◆ Text excerpt:

■ ■ ■

| Coal plant alliance floats funding fix   Jan 12 - McClatchy-Tribune Regional News - Jeffrey Tomich St. Louis 
    Post-Dispatch
 Developers of a next-generation coal-fired power plant planned for central 
    Illinois are proposing a new cost-sharing agreement with the federal 
    government to alleviate concerns about the project's rising cost.
 
 The FutureGen Industrial Alliance, a consortium of 13 power producers and 
    electric utilities including St. Louis-based Peabody Energy Corp., issued a 
    letter on Thursday to C.H. "Bud" Albright Jr., an undersecretary for the 
    Department of Energy. In the letter, the companies agreed to pick up a 
    larger share of the $1.75 billion project.
 
 "In an effort to accelerate progress on one of the world's most important 
    climate technology projects and alleviate administration cost concerns, the 
    Alliance proposes a new approach to financing FutureGen," wrote Michael J. 
    Mudd, chief executive of the FutureGen alliance.
 
 FutureGen was proposed by President George W. Bush in 2003 as a way to prove 
    the feasibility of producing electricity and hydrogen from coal with 
    near-zero emissions.
 
 After 20 months of review, Mattoon was chosen as the project site last month 
    -- a potential boon for Illinois' economy and its coal industry. But the 
    Energy Department, which had agreed to pay for 74 percent of the project, 
    has been unwilling to move forward because costs have nearly doubled what 
    they were in 2003.
 
 The alliance's proposal calls for "increased cost-sharing if overall costs 
    rise, post-project repayment and partial bank construction financing," 
    according to the letter.
 
 "One benefit to this new approach is that final taxpayer investment in the 
    project would be no greater than what it was on the day President Bush first 
    announced the project," the letter said.
 
 If agreed to, the federal government's obligation for FutureGen would drop 
    to about $800 million from $1.33 billion, according to a source who spoke to 
    The Associated Press.
 
 A spokesman for the Energy Department couldn't be reached Friday evening.

■ ■ ■

◆ Activity 1: Print the passage of the FutureGen article that opens with the words containing "After 20 months" and closes with "the letter said.".
◆ Activity 2:
Answer these questions from the FutureGen article:
(a) How many power producers and electric utilities make up the FutureGen Industrial Alliance?
(b) In what year did President George W. Bush propose FutureGen?
(c) What percentage of the project had the Energy Department agreed to pay for?
◆ Activity 3: Restate the paragraph of the FutureGen article beginning "After 20 months of review" in shorter form, keeping its main facts.
Nothing in the listing is needed for this work.

■ ■ ■

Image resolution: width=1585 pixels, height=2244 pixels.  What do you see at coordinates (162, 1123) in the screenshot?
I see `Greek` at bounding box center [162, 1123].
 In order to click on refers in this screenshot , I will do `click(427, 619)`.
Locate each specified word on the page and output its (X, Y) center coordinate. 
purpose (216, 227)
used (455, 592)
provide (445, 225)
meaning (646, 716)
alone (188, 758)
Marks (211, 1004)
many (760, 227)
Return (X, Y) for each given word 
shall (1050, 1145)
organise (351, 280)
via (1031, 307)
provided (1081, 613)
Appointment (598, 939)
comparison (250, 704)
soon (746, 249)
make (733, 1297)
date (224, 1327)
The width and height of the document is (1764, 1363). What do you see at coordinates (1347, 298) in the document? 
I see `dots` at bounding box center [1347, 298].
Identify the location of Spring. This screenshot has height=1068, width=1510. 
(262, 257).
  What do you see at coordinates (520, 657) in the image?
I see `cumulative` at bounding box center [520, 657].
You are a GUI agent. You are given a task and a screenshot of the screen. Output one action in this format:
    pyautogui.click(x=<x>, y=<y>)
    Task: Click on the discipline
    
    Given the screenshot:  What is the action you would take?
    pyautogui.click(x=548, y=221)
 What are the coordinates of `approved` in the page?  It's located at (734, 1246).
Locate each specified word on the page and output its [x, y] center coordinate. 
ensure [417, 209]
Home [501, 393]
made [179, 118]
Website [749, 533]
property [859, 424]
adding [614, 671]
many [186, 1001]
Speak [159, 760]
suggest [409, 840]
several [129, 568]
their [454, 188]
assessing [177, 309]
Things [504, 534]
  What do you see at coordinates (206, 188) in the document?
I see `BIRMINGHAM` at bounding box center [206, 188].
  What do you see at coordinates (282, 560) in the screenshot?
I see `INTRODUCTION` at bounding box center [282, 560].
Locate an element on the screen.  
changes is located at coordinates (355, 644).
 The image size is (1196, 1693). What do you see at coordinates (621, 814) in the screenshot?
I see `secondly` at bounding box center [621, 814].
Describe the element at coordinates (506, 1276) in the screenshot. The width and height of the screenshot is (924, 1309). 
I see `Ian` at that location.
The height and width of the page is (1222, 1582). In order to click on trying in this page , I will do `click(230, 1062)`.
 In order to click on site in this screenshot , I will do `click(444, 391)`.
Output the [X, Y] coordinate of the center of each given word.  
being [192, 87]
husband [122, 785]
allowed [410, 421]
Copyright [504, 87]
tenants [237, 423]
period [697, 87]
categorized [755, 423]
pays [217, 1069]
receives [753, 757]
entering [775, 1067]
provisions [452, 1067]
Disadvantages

■ ■ ■

◆ Exercise output 1:
After 20 months of review, Mattoon was chosen as the project site last month 
    -- a potential boon for Illinois' economy and its coal industry. But the 
    Energy Department, which had agreed to pay for 74 percent of the project, 
    has been unwilling to move forward because costs have nearly doubled what 
    they were in 2003.
 
 The alliance's proposal calls for "increased cost-sharing if overall costs 
    rise, post-project repayment and partial bank construction financing," 
    according to the letter.
 
 "One benefit to this new approach is that final taxpayer investment in the 
    project would be no greater than what it was on the day President Bush first 
    announced the project," the letter said.

◆ Exercise output 2:
(a) 13
(b) 2003
(c) 74 percent

◆ Exercise output 3: After a 20-month review, Mattoon was chosen last month as the project site, a potential boost to Illinois' economy and coal industry. The Energy Department had agreed to pay 74 percent of the project, but it has held back because costs have nearly doubled since 2003.